As always, please don’t hesitate to contact us with any suggestions or other thoughts you may have on this top 10 LLM list.
10. Do not base the decision to earn your LL.M. degree on anyone else besides yourself. Don’t go because of relationships or loved ones, etc.
9. Be prepared for the course work. If you can afford to make the investment of time and tuition, you better be able to invest the time in getting good grades and mastering all the material. Is your boss understanding? Are you willing to burn some midnight oil?
8. Understand what is expected and know what you are getting into. LL.M. programs can be very intense.
7. Invest the “up front” time to determine which LL.M. degree programs are best suited for you. Once again, this is a huge investment that you are about to make. You don’t want to attend a LL.M. program where you will not be happy and/or adequately prepared for your future career. Research the schools to see what each institute provides.
6. Research the LL.M. degree programs. Carefully! You wouldn’t go to a job interview without first conducting some research on your prospective employer, right? So why would you not do the same for a law school? Find out all you can about the program’s culture, specialties, faculty, etc. Do not base your decision solely on rankings or else you might disappoint yourself.
5. Develop a good “story” to tell the admissions committees. Think about who you are, why you want to become a lawyer, and what makes you unique. It is much more effective and efficient to complete your applications once you know what story/theme/message you need to advocate. The top law schools are extremely competitive and good grades and LSAT scores alone will not get you admitted. You need to differentiate your candidacy from the many other applicants who have similarly high GPAs and LSAT scores. Be unique.
4. Write your personal statement.

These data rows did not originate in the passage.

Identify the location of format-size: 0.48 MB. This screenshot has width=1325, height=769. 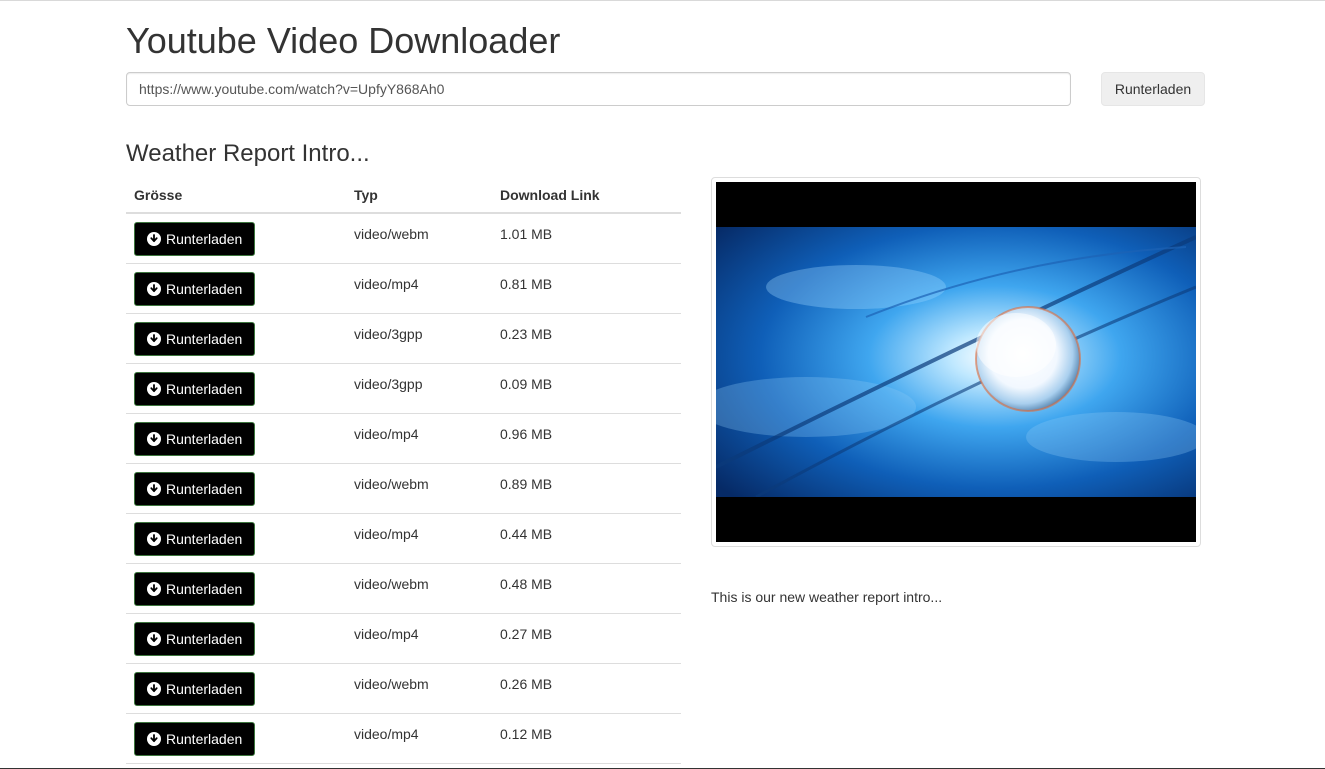
(586, 588).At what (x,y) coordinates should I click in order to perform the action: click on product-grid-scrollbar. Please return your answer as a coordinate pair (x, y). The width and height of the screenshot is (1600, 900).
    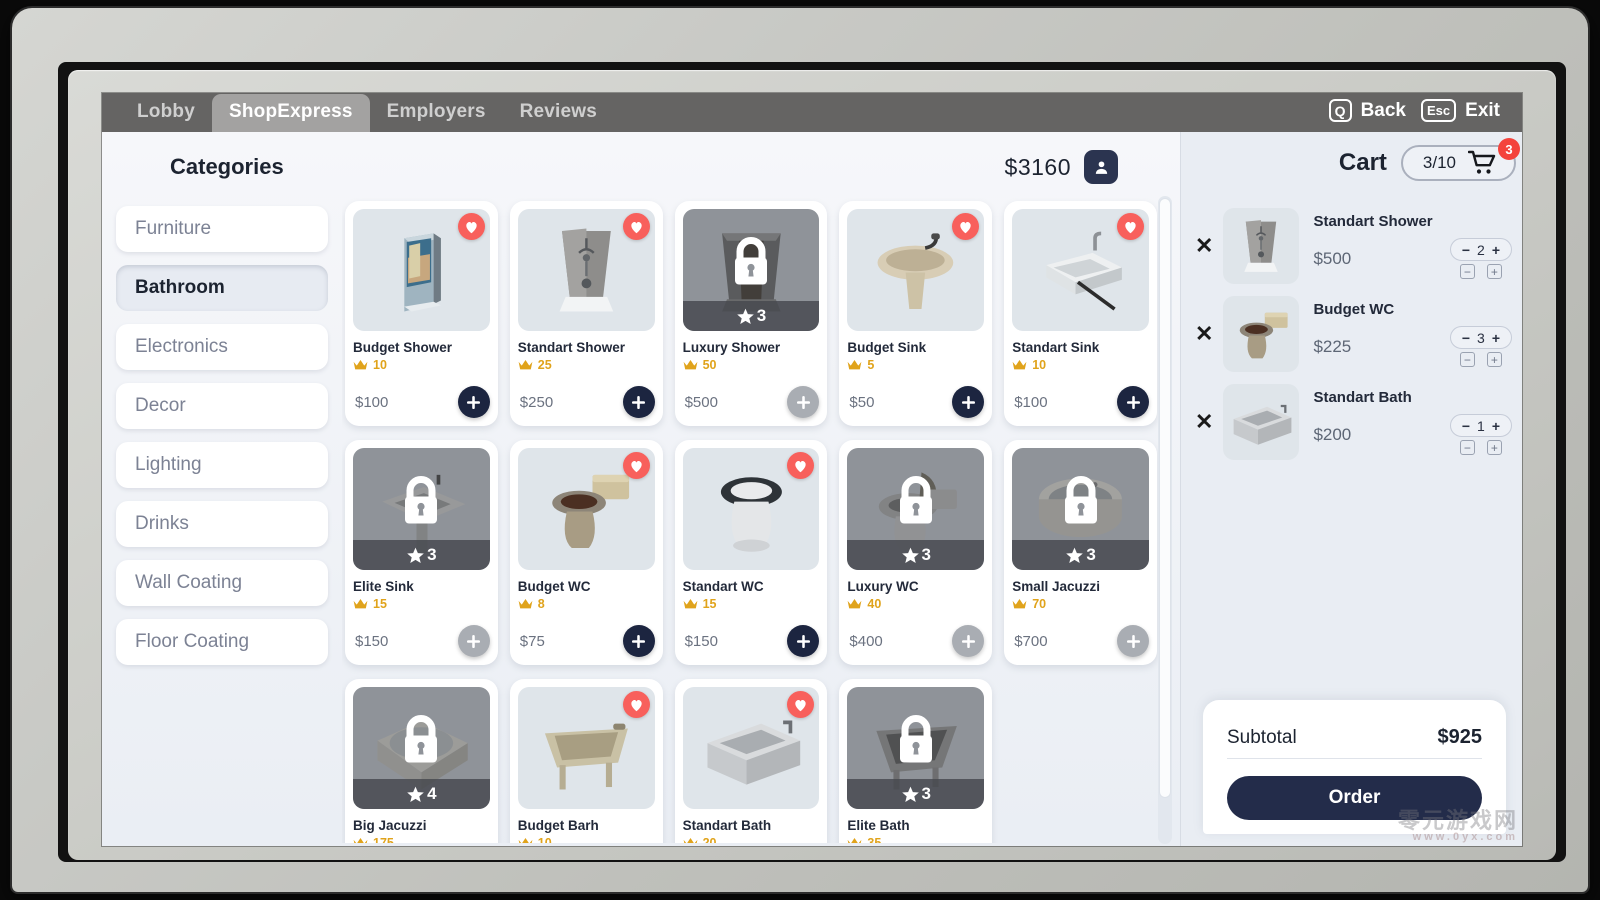
    Looking at the image, I should click on (1165, 520).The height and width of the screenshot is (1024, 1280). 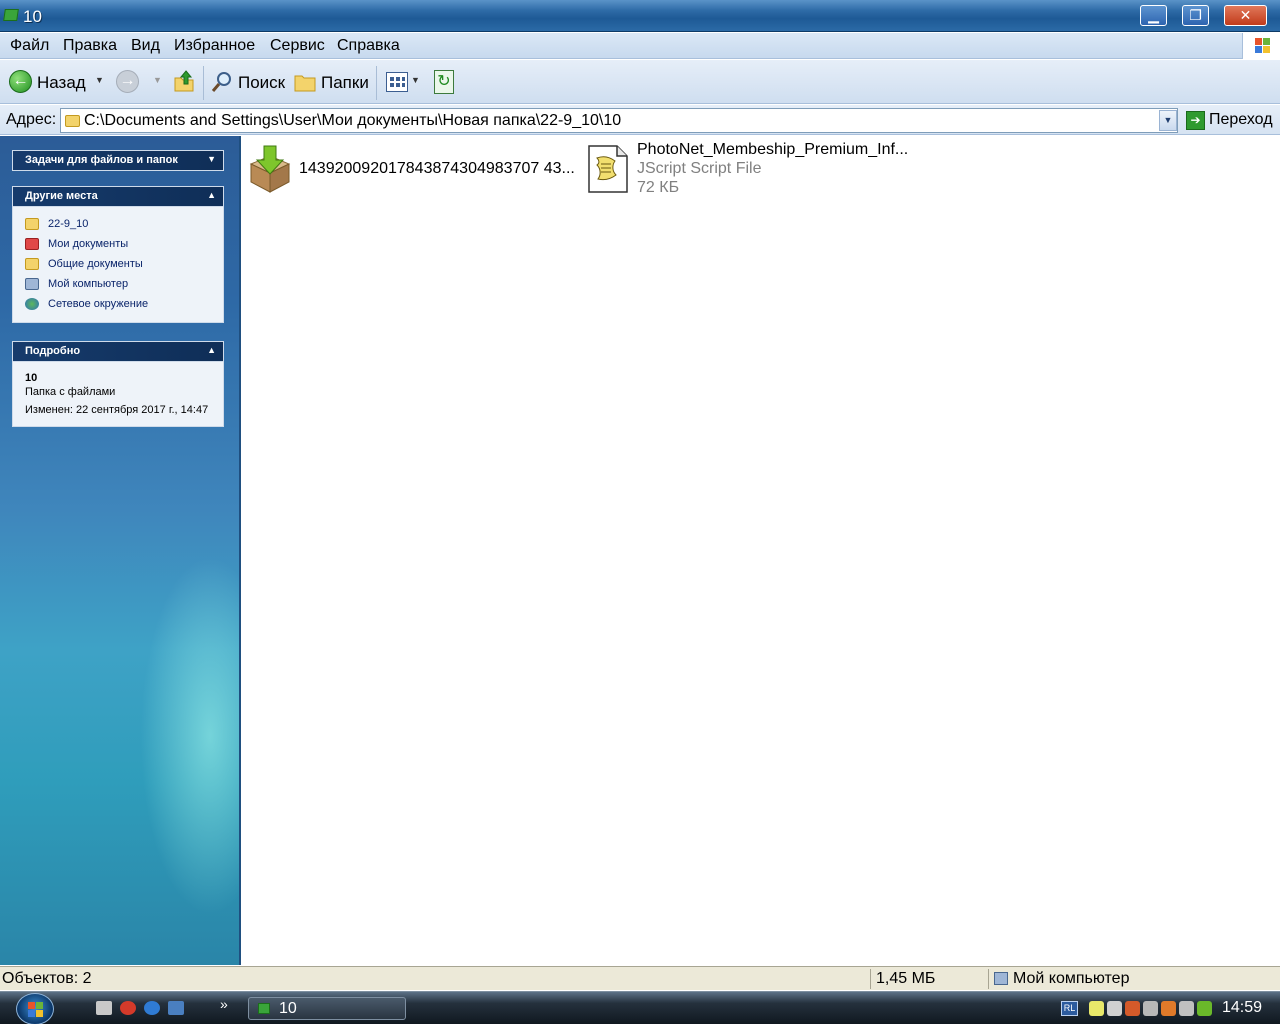 What do you see at coordinates (32, 244) in the screenshot?
I see `my-documents-icon` at bounding box center [32, 244].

You’re writing about a topic you know better than anyone else: you. If you’ve followed the steps outlined above, writer’s block should not be much of a problem. Above all else, take the time to write a separate statement for each law school. According to University of North Carolina Law School Assistant Dean for Admissions Michael J. States, “the most common mistake that law school applicants make is submitting the same personal statement to different schools. By doing so, they risk sending in a statement that does not adequately respond to the school’s admission questions, and are wasting an opportunity to say why a particular school is right for them.” (Click here to read the full transcript of our interview with Dean States.)
3. Obtain your letters of reference. Select who you want for references and determine how to approach them. Tell them what you would like them to say and explain your “story” to them. They should certainly substantiate that story to the best of their ability.
2. Practice for the admission interview – if one is required. (It likely won’t be.) Review your application from a third person’s perspective. Anticipate what questions they will ask you. Arrange one or more mock interviews to ensure you have your story down and it flows naturally. Practice is key.
1. Sit back and relax. You’ve done everything you can to the best of your ability. With some luck, you’ll be deciding which of your many offers to accept! Saying a prayer won’t hurt either.